The gray-funed humanoid toppled, and would have rolled down the slope if Asrienda had not grabbed hold of its feet while Drenin blocked its path with his staff. The druid nodded his thanks.
"I paralyzed his voice, then dispelled the magic around him. He is mute twice over, unable to summon his friends.
"Now let us see what we have here. This is the first time I have seen a grimlock in these mountains."
"I also," Skindulos said.
They knelt by the fallen grimlock. It—he—was male, armed only with the axe, scantily clad, and looking as if he had been feeding still more scantily. Certainly no creature in good health showed that many ribs.
Drenin rose. "We may have a fugitive, perhaps the last
survivor of a clan we did not know about. The fall of the comet, or the golems, could have destroyed the rest of the clan."
"What if they did not?" Skindulos asked. "Perhaps we should arm the hobgoblins with fire-wands, to use on the grimlocks. The two folk are—"
Drenin looked as if he wished to feed the elf a foot or two of his staff. "Would you trust a hobgoblin to fight only the grim-locks, given that kind of power? You have not seen the fire-wands hurling death, or you would have been silent."
"One need not always see to know," Skindulos said, with an impudent grin. "I never saw Asrienda unclothed, but I already know that she would be a fair sight if I did."
"I never saw you unclothed, either," Asrienda replied, between gritted teeth, "but I know exactly where to strike to unman you, the next time you talk like that."
"Children, children," the druid chided, and both elf and half-elf laughed.

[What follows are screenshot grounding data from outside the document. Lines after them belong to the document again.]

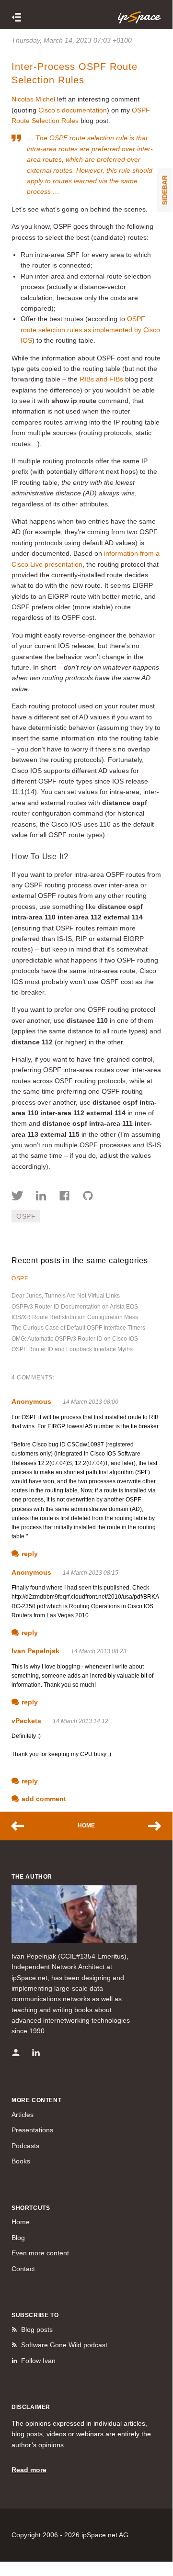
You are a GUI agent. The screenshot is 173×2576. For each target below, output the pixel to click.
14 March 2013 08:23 (99, 1651)
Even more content (40, 2253)
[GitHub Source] (88, 1197)
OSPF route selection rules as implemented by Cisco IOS (90, 329)
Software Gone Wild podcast (64, 2345)
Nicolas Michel (33, 99)
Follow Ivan (38, 2360)
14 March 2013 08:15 (90, 1572)
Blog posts (37, 2329)
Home (86, 1825)
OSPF (25, 1216)
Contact (23, 2269)
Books (21, 2161)
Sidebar (165, 190)
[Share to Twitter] (17, 1197)
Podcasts (25, 2146)
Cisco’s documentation (72, 110)
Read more (29, 2470)
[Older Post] (149, 1826)
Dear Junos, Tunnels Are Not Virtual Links (66, 1295)
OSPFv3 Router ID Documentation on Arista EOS (75, 1306)
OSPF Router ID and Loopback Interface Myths (72, 1349)
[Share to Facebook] (64, 1197)
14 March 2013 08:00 (90, 1402)
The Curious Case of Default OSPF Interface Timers (78, 1327)
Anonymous (31, 1401)
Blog (18, 2237)
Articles (23, 2114)
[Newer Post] (22, 1826)
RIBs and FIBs (101, 379)
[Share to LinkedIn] (41, 1197)
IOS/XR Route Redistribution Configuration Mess (75, 1317)
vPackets (26, 1721)
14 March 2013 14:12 (80, 1721)
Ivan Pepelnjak (35, 1651)
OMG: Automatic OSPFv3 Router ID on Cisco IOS (75, 1338)
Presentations (32, 2130)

Asrienda was of marriageable age, by human terms, if barely so by elven ones. Skindulos was probably older than the druid, for all that he was still a young elf.

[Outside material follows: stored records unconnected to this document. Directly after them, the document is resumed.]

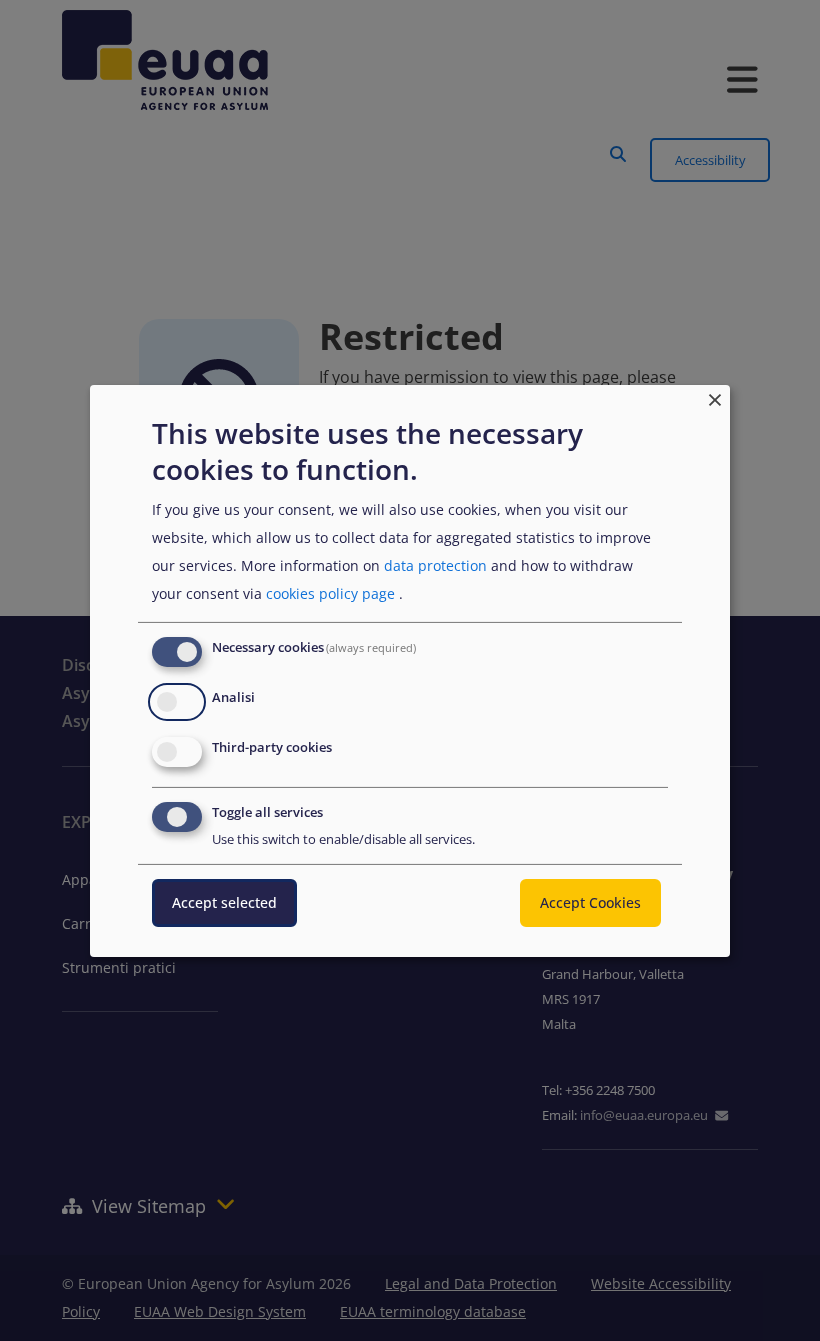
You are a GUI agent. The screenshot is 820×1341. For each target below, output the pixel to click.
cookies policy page (330, 593)
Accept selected (224, 902)
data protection (435, 565)
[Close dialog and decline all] (715, 396)
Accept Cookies (590, 902)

At least Asrienda hoped he was young. He needed some excuse for his behavior.
• « •
Elda Ha-Gelher pulled tight the last binding on her pack of bat guano, and glowered at it as if it had done her a grave wrong.
Fedor Ohlt felt the same way, and his pack was even heavier than hers. Hellandros had still not said that he had enough of either material for the fireball spells, the sulphur or the bat guano. So, every day, two folk, Rael or human, went to the hot springs, and two more to the cave.

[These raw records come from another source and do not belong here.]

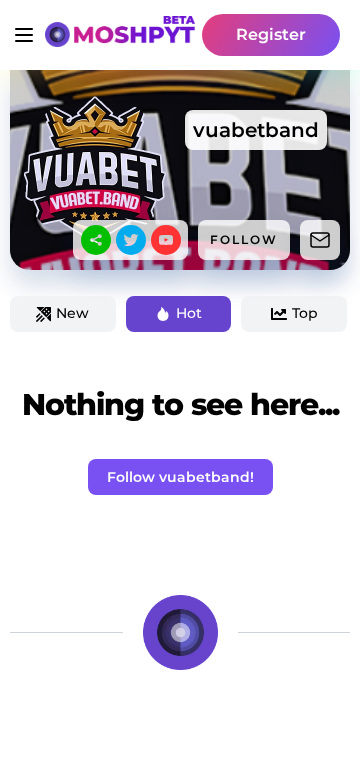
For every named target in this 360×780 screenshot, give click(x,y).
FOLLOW (244, 239)
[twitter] (131, 240)
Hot (189, 313)
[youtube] (166, 240)
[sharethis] (96, 240)
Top (305, 313)
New (72, 313)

In time, they would have collected all the sulphur, and all the guano in the mountains. Ohlt hoped that Hellandros would be satisfied, particularly as the wizard himself did not take part in the gathering of either material. He was generous with his thanks, though, and M'lenda was equally generous with her small spells to relieve muscle aches.
"I don't know what you're going to do," Elda went on, scratching vigorously at her hair, "but I'm going down to the stream to wash some of this off."
"Remember what the Rael said about not dirtying the water supply," Ohlt said.